Unless addressed through collective action, the mere risk of investor–state arbitration undermines governments’ policy space during this crucial time. Multiple foreign investors will be able to file identical claims, challenging the same measures and posing a serious threat to economic recovery post-COVID. Developing countries, who often act as respondents to ISDS claims and who are exceptionally burdened by the pandemic, may grow reluctant to enforce public health measures in order to avoid a devastating volume of ISDS suits.

Suspension of investment treaties, whether on a bilateral or plurilateral level, will ensure that government resources are not diverted from saving lives, jobs and livelihoods.

The need for a coordinated suspension of ISDS

The International Institute for Sustainable Development (IISD) has developed a Draft Agreement that could be used for bilateral, regional or multilateral suspension of ISDS. While the agreement suggests that a multilateral solution—in reaching a wider scope of countries and potentially covering hundreds of investment treaties—would be advantageous, IISD recognizes that such an arrangement will likely require extensive negotiations.

In the interest of time, the language of the agreement can easily be adapted for suspension at the bilateral level. If adopted, governments will be able to take actions to protect the health of their citizens and enact policies to rebuild their local economy, without having to worry about the possibility of engaging in costly ISDS litigation. It will shield host governments from a worst-case scenario and could be vital in preparing for the aftermath of COVID-19.

The African Union (AU) Commission has responded to this imminent threat, adopting a declaration that invites all AU states to explore available options to mitigate the risk of COVID-related ISDS. However, ISDS is not only a concern for the Global South. In the past decade, capital-exporting states have also grown apprehensive of the mechanism.

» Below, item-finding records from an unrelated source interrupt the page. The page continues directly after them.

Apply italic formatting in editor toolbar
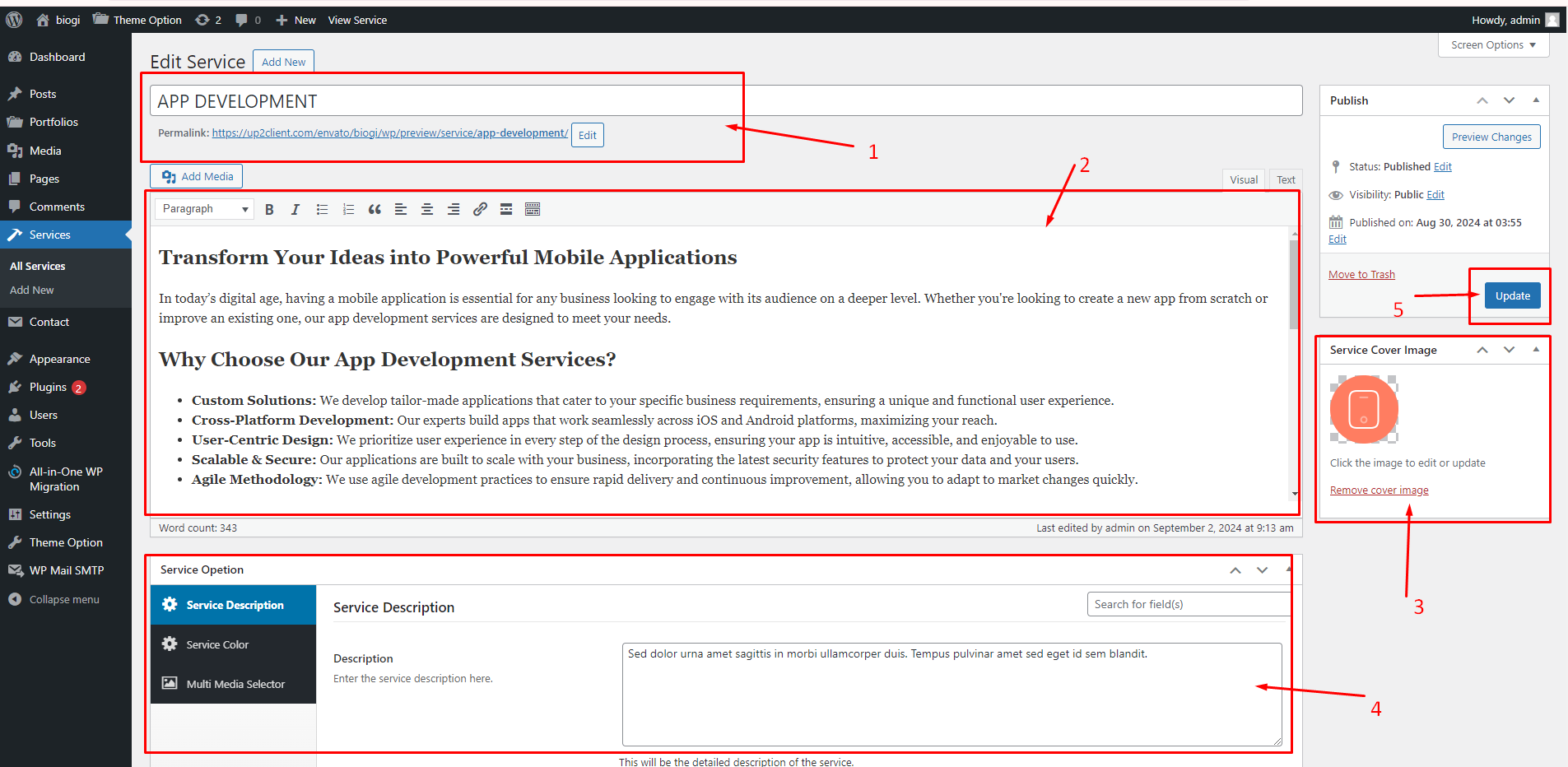Viewport: 1568px width, 767px height. (x=295, y=210)
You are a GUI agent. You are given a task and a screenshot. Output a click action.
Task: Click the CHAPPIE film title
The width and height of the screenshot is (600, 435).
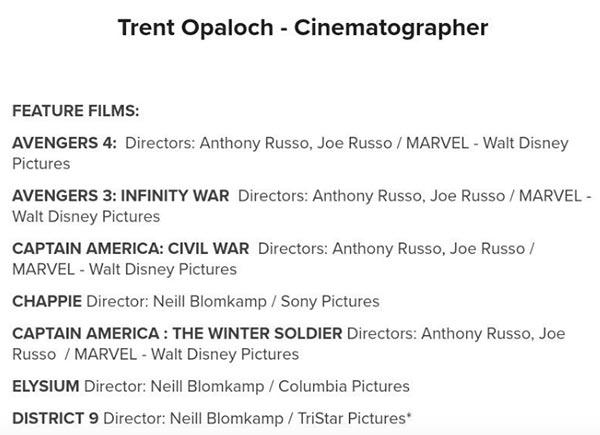tap(47, 301)
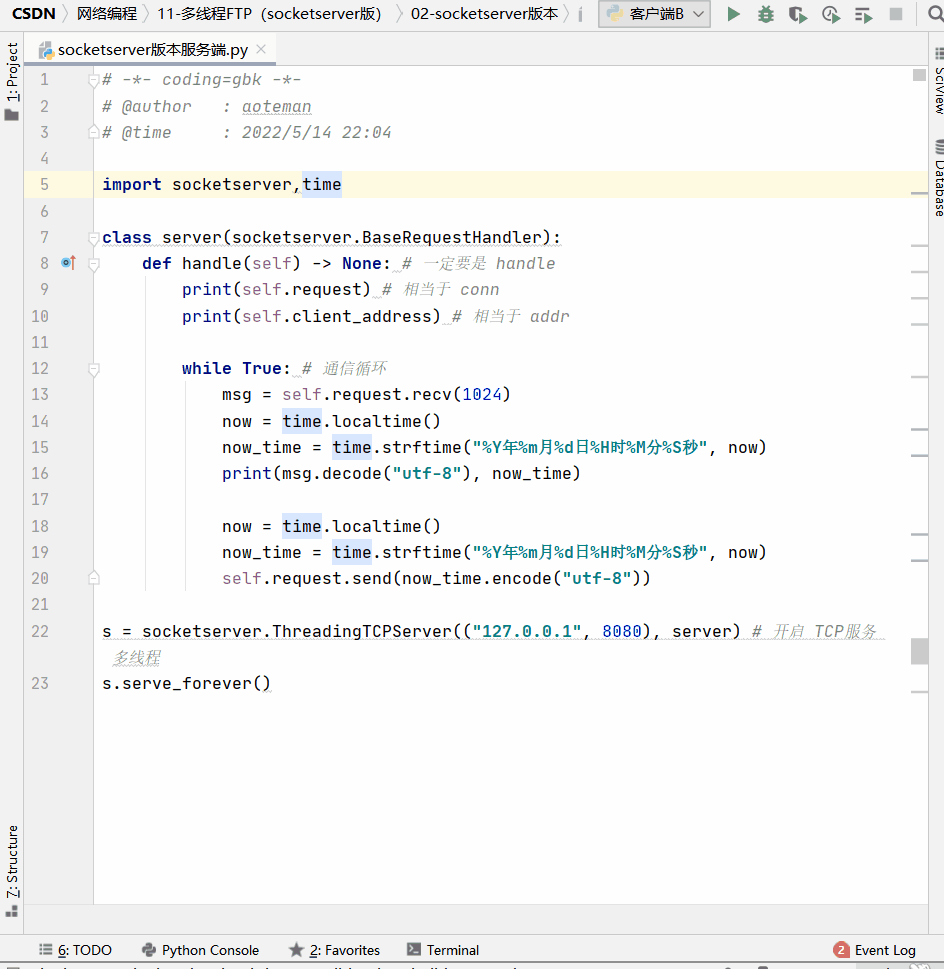Open the Event Log
944x969 pixels.
[884, 950]
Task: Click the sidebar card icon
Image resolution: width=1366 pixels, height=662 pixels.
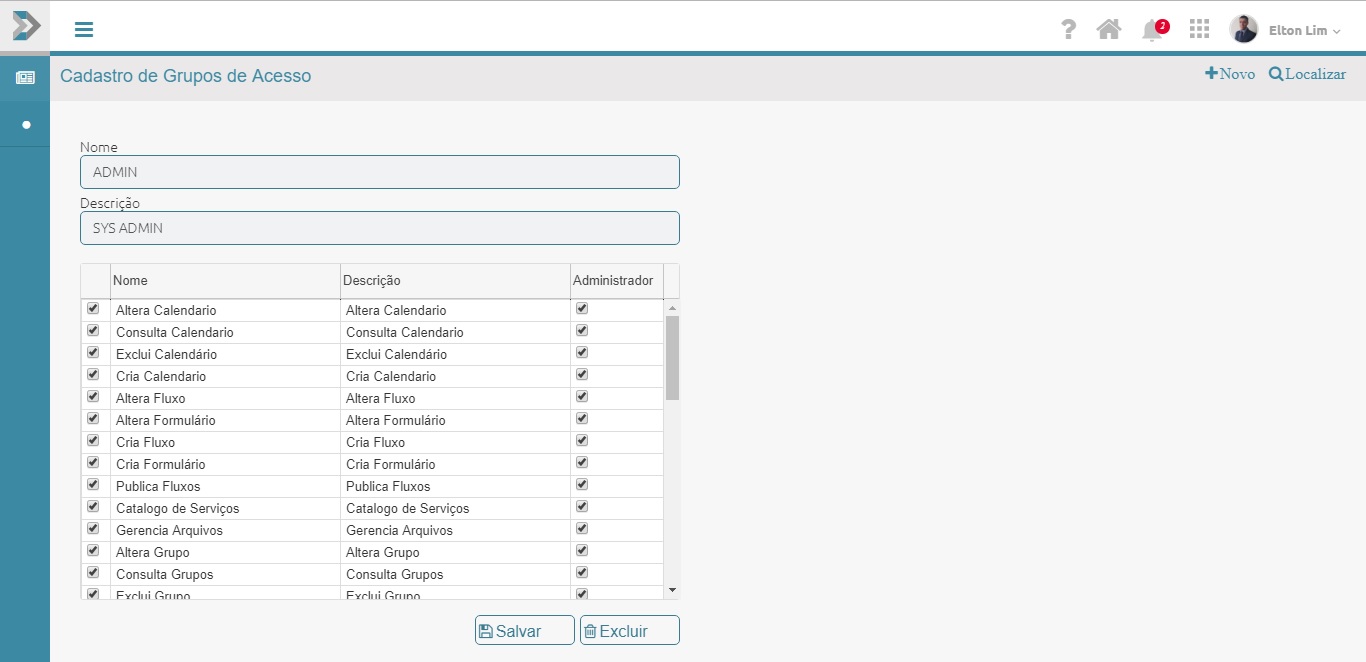Action: coord(25,78)
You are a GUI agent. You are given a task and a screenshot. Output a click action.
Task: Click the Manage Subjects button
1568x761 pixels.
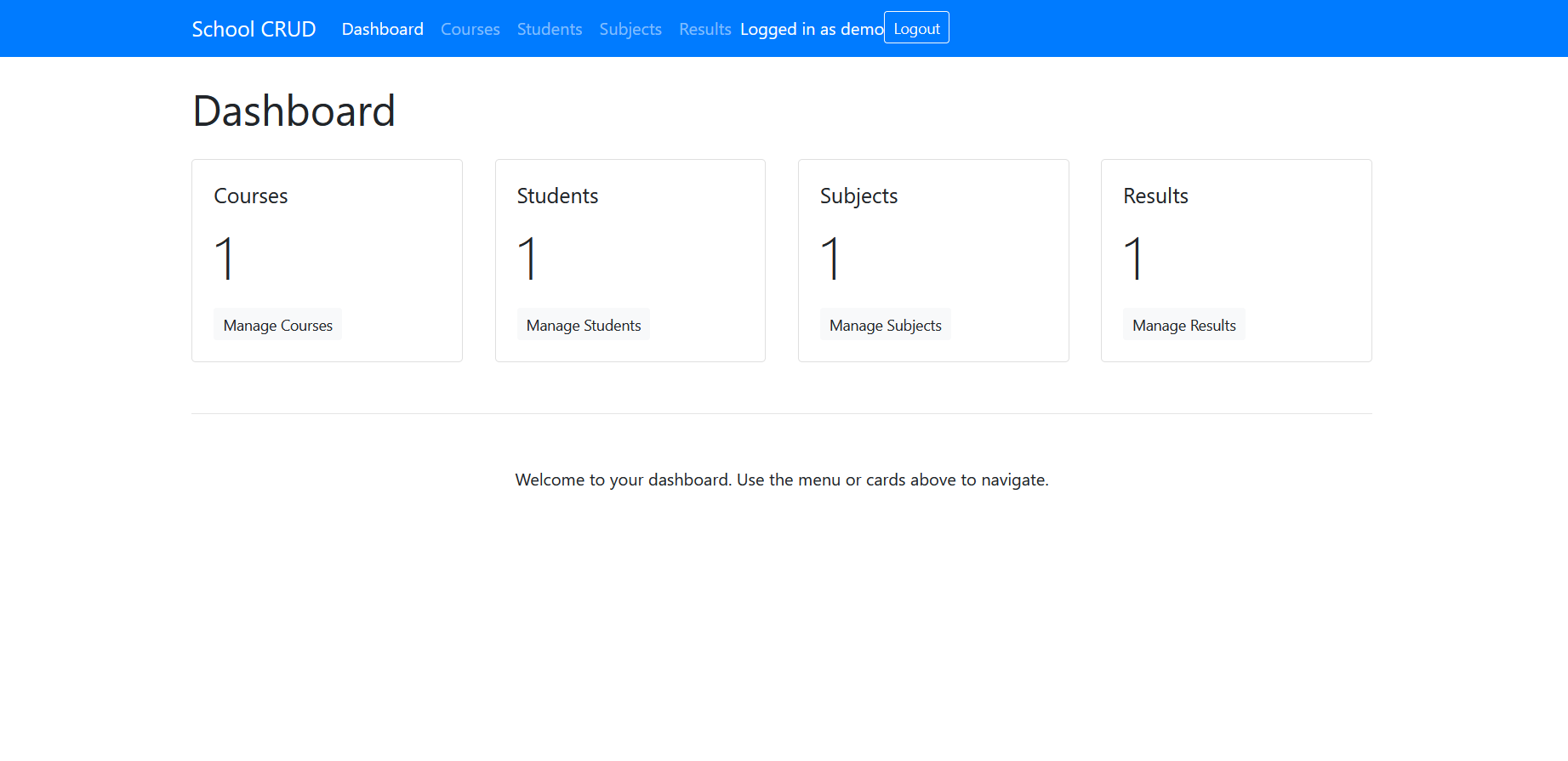coord(885,325)
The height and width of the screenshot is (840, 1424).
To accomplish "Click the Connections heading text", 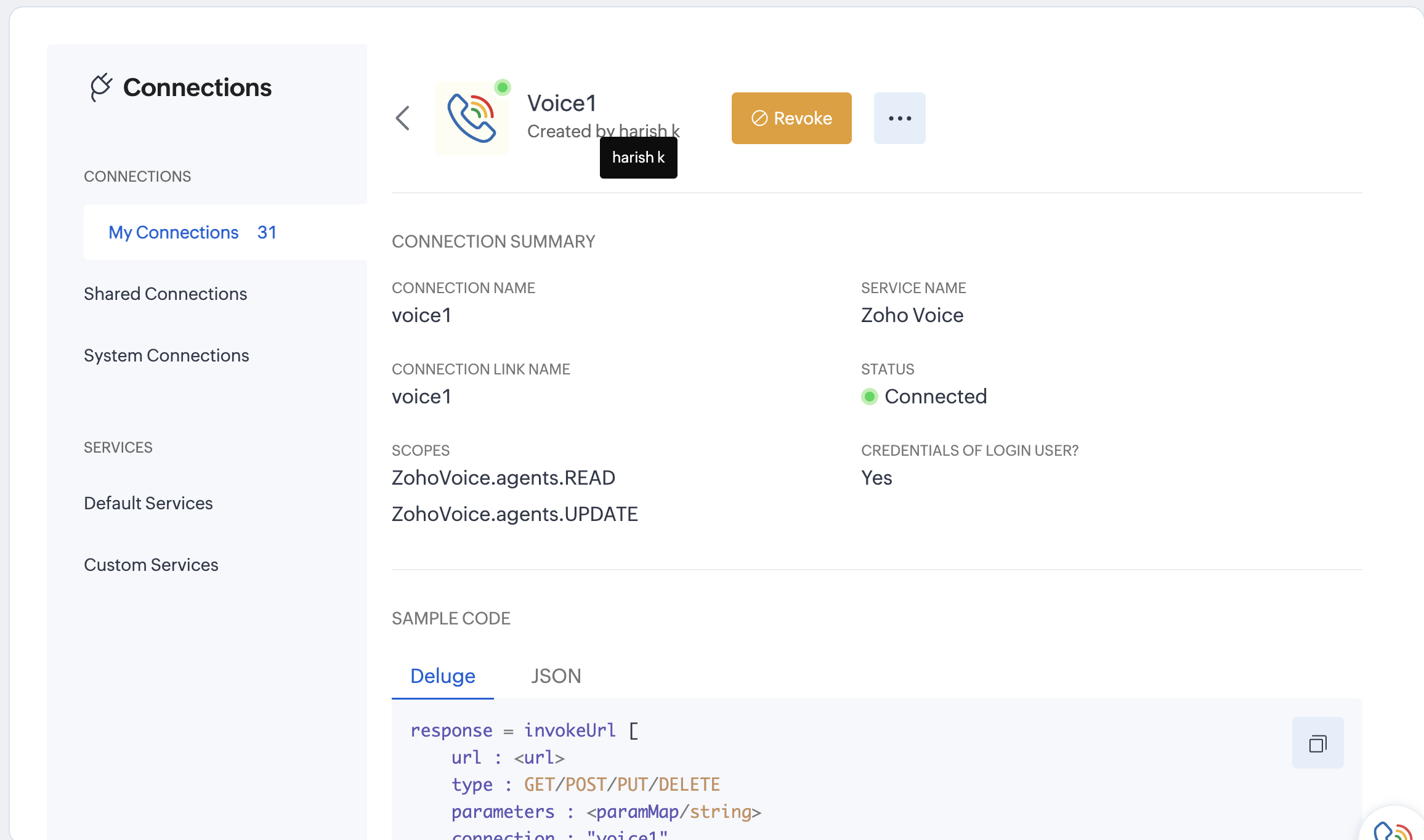I will point(197,87).
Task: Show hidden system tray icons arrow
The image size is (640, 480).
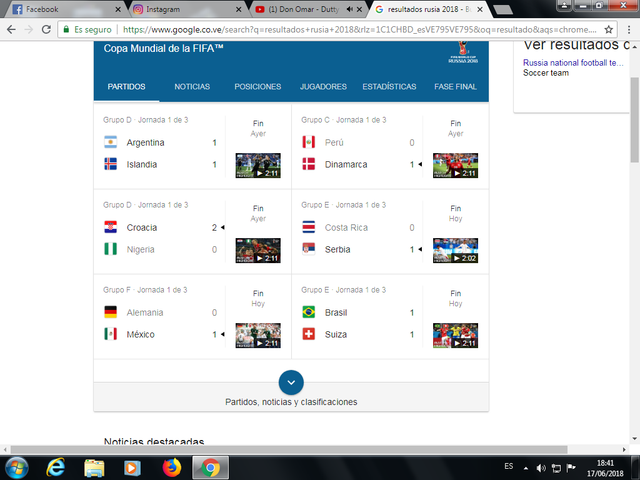Action: click(x=526, y=468)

Canada is among a handful of states that have taken steps to terminate investment treaties. Under the Canada–United States–Mexico Agreement (CUSMA, the NAFTA replacement deal), Canada no longer consents to ISDS, in light of the considerable number claims brought against it under NAFTA Chapter 11. Given this repudiation of ISDS in CUSMA, the Trudeau government should refrain from obstructing international efforts to suspend investment arbitration.

Suspension of investment treaties, whether on a bilateral or plurilateral level, will ensure that government resources are not diverted from saving lives, jobs and livelihoods. It would also set up governments to be able to quickly, effectively, and more affordably respond to the climate crisis without the risk of even more ISDS claims such as those against the Dutch and U.S. governments for phasing out or cancelling fossil fuel projects.